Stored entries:
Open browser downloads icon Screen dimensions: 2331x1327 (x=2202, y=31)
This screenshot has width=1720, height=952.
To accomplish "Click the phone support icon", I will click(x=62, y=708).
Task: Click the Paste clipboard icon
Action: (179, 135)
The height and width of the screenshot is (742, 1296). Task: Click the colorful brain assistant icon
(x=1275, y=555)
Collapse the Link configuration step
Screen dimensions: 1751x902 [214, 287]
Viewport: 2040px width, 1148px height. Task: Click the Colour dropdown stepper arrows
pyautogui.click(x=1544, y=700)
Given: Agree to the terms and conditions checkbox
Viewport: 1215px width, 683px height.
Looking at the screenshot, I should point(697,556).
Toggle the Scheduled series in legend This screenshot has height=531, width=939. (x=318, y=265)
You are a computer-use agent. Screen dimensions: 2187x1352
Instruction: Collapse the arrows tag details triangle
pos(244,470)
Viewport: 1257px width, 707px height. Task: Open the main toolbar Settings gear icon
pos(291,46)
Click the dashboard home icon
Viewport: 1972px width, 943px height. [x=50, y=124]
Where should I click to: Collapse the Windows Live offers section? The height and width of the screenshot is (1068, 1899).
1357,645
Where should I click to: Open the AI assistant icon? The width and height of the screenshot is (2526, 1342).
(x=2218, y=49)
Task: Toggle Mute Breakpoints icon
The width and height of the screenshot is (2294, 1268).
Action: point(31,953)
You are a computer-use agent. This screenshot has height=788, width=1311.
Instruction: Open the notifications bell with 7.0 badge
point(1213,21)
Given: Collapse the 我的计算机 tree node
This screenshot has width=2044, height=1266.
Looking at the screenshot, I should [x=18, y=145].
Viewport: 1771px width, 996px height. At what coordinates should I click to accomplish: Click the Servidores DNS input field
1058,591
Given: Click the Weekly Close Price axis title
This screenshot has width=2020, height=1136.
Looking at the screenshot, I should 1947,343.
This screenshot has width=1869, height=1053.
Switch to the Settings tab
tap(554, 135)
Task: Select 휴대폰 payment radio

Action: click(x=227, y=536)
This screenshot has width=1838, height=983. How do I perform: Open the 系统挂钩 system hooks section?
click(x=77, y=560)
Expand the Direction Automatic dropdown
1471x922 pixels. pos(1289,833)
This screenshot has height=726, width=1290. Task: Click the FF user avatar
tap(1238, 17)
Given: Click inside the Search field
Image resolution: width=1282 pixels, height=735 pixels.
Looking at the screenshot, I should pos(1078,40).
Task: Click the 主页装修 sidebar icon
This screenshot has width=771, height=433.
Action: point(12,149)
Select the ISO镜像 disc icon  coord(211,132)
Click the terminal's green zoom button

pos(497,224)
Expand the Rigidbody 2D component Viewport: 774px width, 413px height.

• **PROBLEM REQUIREMENTS**
Repeat the lines above exactly.

• **SOLUTION TO THE PROBLEM**
Open browser downloads icon Screen dimensions: 2331x1327 (x=2202, y=31)
This screenshot has width=1720, height=952.
To accomplish "Click the phone support icon", I will click(x=62, y=708).
Task: Click the Paste clipboard icon
Action: (179, 135)
The height and width of the screenshot is (742, 1296). Task: Click the colorful brain assistant icon
(x=1275, y=555)
Collapse the Link configuration step
Screen dimensions: 1751x902 [214, 287]
Viewport: 2040px width, 1148px height. Task: Click the Colour dropdown stepper arrows
pyautogui.click(x=1544, y=700)
Given: Agree to the terms and conditions checkbox
Viewport: 1215px width, 683px height.
Looking at the screenshot, I should point(697,556).
Toggle the Scheduled series in legend This screenshot has height=531, width=939. (x=318, y=265)
You are a computer-use agent. Screen dimensions: 2187x1352
Instruction: Collapse the arrows tag details triangle
pos(244,470)
Viewport: 1257px width, 707px height. Task: Open the main toolbar Settings gear icon
pos(291,46)
Click the dashboard home icon
Viewport: 1972px width, 943px height. [x=50, y=124]
Where should I click to: Collapse the Windows Live offers section? The height and width of the screenshot is (1068, 1899).
1357,645
Where should I click to: Open the AI assistant icon? The width and height of the screenshot is (2526, 1342).
(x=2218, y=49)
Task: Toggle Mute Breakpoints icon
The width and height of the screenshot is (2294, 1268).
Action: point(31,953)
You are a computer-use agent. This screenshot has height=788, width=1311.
Instruction: Open the notifications bell with 7.0 badge
point(1213,21)
Given: Collapse the 我的计算机 tree node
This screenshot has width=2044, height=1266.
Looking at the screenshot, I should [x=18, y=145].
Viewport: 1771px width, 996px height. At what coordinates should I click to accomplish: Click the Servidores DNS input field
1058,591
Given: Click the Weekly Close Price axis title
This screenshot has width=2020, height=1136.
Looking at the screenshot, I should 1947,343.
This screenshot has width=1869, height=1053.
Switch to the Settings tab
tap(554, 135)
Task: Select 휴대폰 payment radio

Action: click(x=227, y=536)
This screenshot has width=1838, height=983. How do I perform: Open the 系统挂钩 system hooks section?
click(x=77, y=560)
Expand the Direction Automatic dropdown
1471x922 pixels. pos(1289,833)
This screenshot has height=726, width=1290. Task: Click the FF user avatar
tap(1238, 17)
Given: Click inside the Search field
Image resolution: width=1282 pixels, height=735 pixels.
Looking at the screenshot, I should pos(1078,40).
Task: Click the 主页装修 sidebar icon
This screenshot has width=771, height=433.
Action: point(12,149)
Select the ISO镜像 disc icon  coord(211,132)
Click the terminal's green zoom button

pos(497,224)
Expand the Rigidbody 2D component Viewport: 774px width, 413px height.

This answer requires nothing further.